_Exercise requirements_
A) Set down word for word everything in the subtitle translation tool review from "The tradeoff is" down to "a round trip.".
B) Resume the review of subtitle translation tools from the point where it stops.

_Given text_
------------------------------------------------------------
The tradeoff is that human review adds cost and turnaround time, so it is overkill for routine tutorial or social content. For everyday localization where speed matters more than certified accuracy, a faster AI-first tool is the better fit. Subscription plans start at $19/mo.

Pros: AI plus human-reviewed option, 120+ languages, broad format support.

Cons: Human review adds cost and time, no dubbing or docs layer.

4. Kapwing

Kapwing subtitle translation in editor

Kapwing is best when subtitle translation is one task inside a broader video edit. It is a browser-based video editor with translation built in for 100+ languages, so you can translate captions, restyle them, trim the clip, and export, all in one place. For social-first creators who are already editing in Kapwing, the embedded translation saves a round trip.

If your goal is purely to translate a batch of SRT files, a dedicated tool is faster and the free tier's watermark may get in the way. But as a creator workflow, Kapwing earns its spot. Annual pricing works out to about $16/mo. (Tools like VEED occupy a similar browser-editor niche; we folded that role into Kapwing as the stronger of the two for translation specifically.)

Pros: Translation inside a full editor, 100+ languages, beginner-friendly.

Cons: Free tier adds a watermark, translation is a feature rather than the focus.

5. Rask AI

Rask AI dubbing and subtitle translation

Rask AI leans into AI dubbing, and its subtitle translation is tightly synced to that dubbing engine across 130+ languages. If you want translated audio with matching translated subtitles (and, on some plans, lip-sync), Rask is purpose-built for it. Multi-speaker detection is a plus for interview or panel content.
------------------------------------------------------------
Item position entries
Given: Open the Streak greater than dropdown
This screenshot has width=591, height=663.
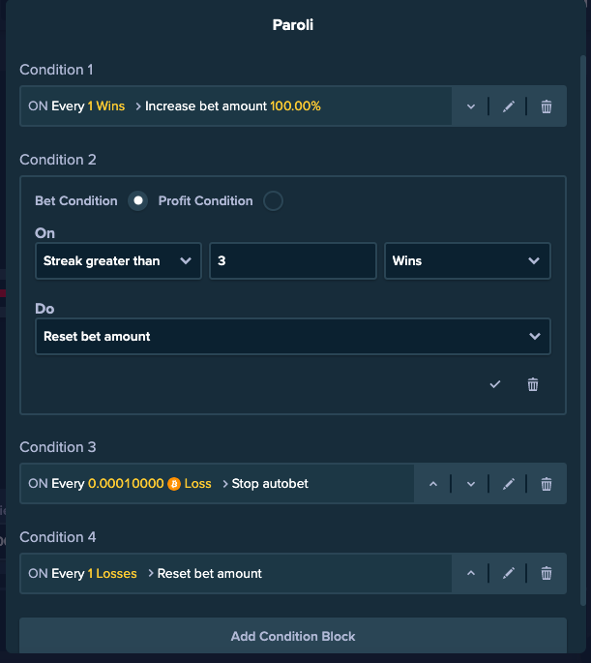Looking at the screenshot, I should coord(118,261).
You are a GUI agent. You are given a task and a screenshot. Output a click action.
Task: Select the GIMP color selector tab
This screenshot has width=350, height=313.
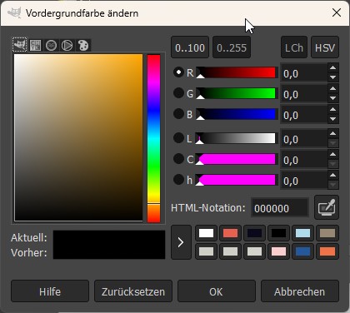20,45
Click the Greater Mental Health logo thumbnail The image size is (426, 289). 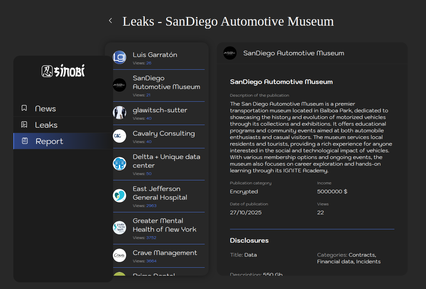click(119, 228)
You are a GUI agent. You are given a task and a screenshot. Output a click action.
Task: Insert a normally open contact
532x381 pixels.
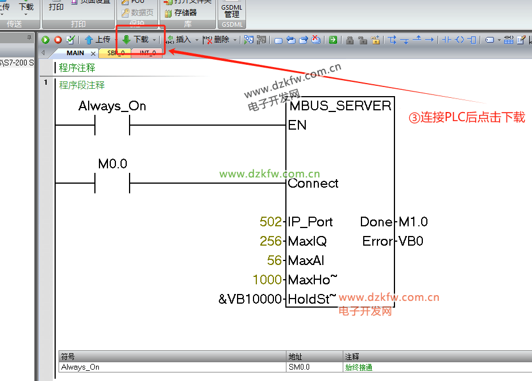point(447,40)
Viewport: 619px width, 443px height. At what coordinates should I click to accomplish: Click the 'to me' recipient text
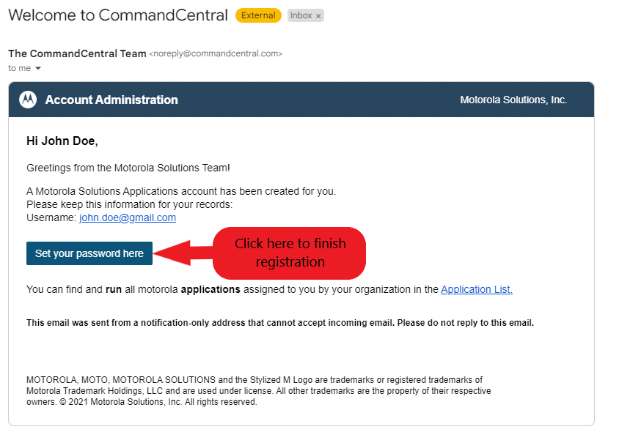tap(19, 68)
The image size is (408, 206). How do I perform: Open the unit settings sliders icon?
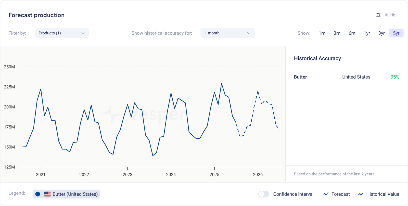[x=378, y=15]
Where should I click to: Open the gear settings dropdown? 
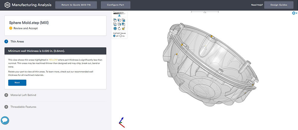[294, 13]
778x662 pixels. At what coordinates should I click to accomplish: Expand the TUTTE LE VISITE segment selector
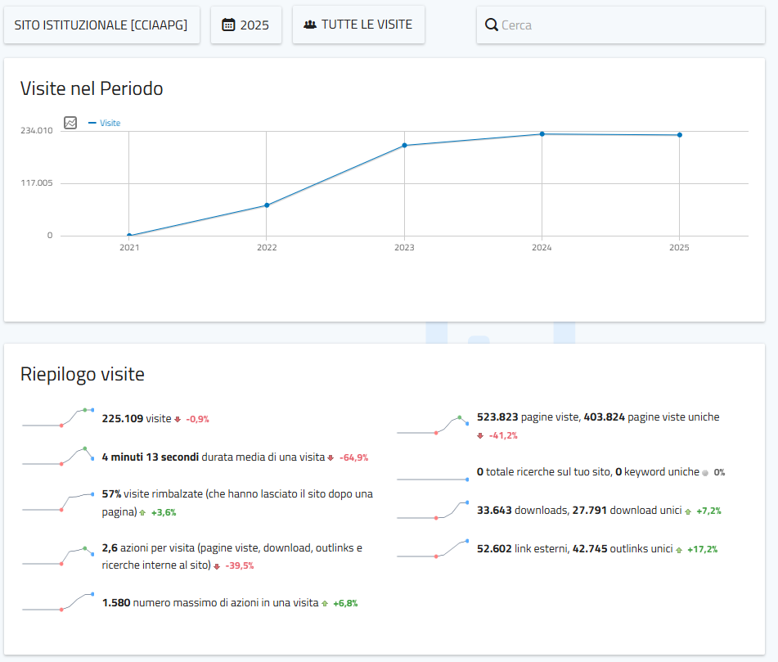point(358,25)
------------------------------------------------------------
_Responses in order_
A)
The tradeoff is that human review adds cost and turnaround time, so it is overkill for routine tutorial or social content. For everyday localization where speed matters more than certified accuracy, a faster AI-first tool is the better fit. Subscription plans start at $19/mo.

Pros: AI plus human-reviewed option, 120+ languages, broad format support.

Cons: Human review adds cost and time, no dubbing or docs layer.

4. Kapwing

Kapwing subtitle translation in editor

Kapwing is best when subtitle translation is one task inside a broader video edit. It is a browser-based video editor with translation built in for 100+ languages, so you can translate captions, restyle them, trim the clip, and export, all in one place. For social-first creators who are already editing in Kapwing, the embedded translation saves a round trip.

B)
The pricing model is per-minute and starts higher (around $60 for a creator allotment), so it is best for creators whose core need is dubbing rather than subtitle files alone. If subtitles plus optional voiceover is enough, the bundled approach in our free AI video translation guide covers a more economical path. We also maintain a deeper breakdown in our Rask AI alternatives comparison.

Pros: Strong dubbing plus synced subtitles, 130+ languages, multi-speaker handling.

Cons: Higher per-minute pricing, dubbing-first focus may exceed subtitle-only needs.

6. Subtitle Edit

Subtitle Edit desktop SRT editor

Subtitle Edit is the power-user pick: a free, open-source desktop application that gives you total control over SRT timing, formatting, and synchronization. It can call out to translation engines, and for anyone who needs to fine-tune frame-accurate timing or batch-fix a messy subtitle file, nothing beats its precision.

The catch is that it does not translate from video on its own; you bring the caption file, and the learning curve is steeper than any web tool here. For developers and localization specialists who live in subtitle files, it is indispensable. For everyone else, a browser tool is faster. It is completely free.

Pros: Free and open source, granular timing control, no usage caps.

Cons: Desktop only, steeper learning curve, no native video-to-subtitle translation.

How to choose the right subtitle translator

  • You want subtitles, voiceover, and docs from one video: Vidocu. The translated captions plug straight into a voiceover and a documentation workflow.
  • You need certified, human-checked accuracy: Happy Scribe.
  • You translate at high volume across many languages: Maestra.
  • You are already editing video in the browser: Kapwing.
  • Your real need is dubbing, not just captions: Rask AI.
  • You want frame-level control and zero cost: Subtitle Edit.

If you are localizing tutorials or a help center rather than one-off clips, it is worth reading how teams build a multilingual help center without a translation team and how to create multilingual tutorial videos without re-recording. The same translated-subtitle output feeds all of it.

From one video to every language

Subtitles, voiceover, and translated documentation from a single upload. Localize your content without a translation team.

Try Vidocu free

FAQ

What is the best AI subtitle translator in 2026?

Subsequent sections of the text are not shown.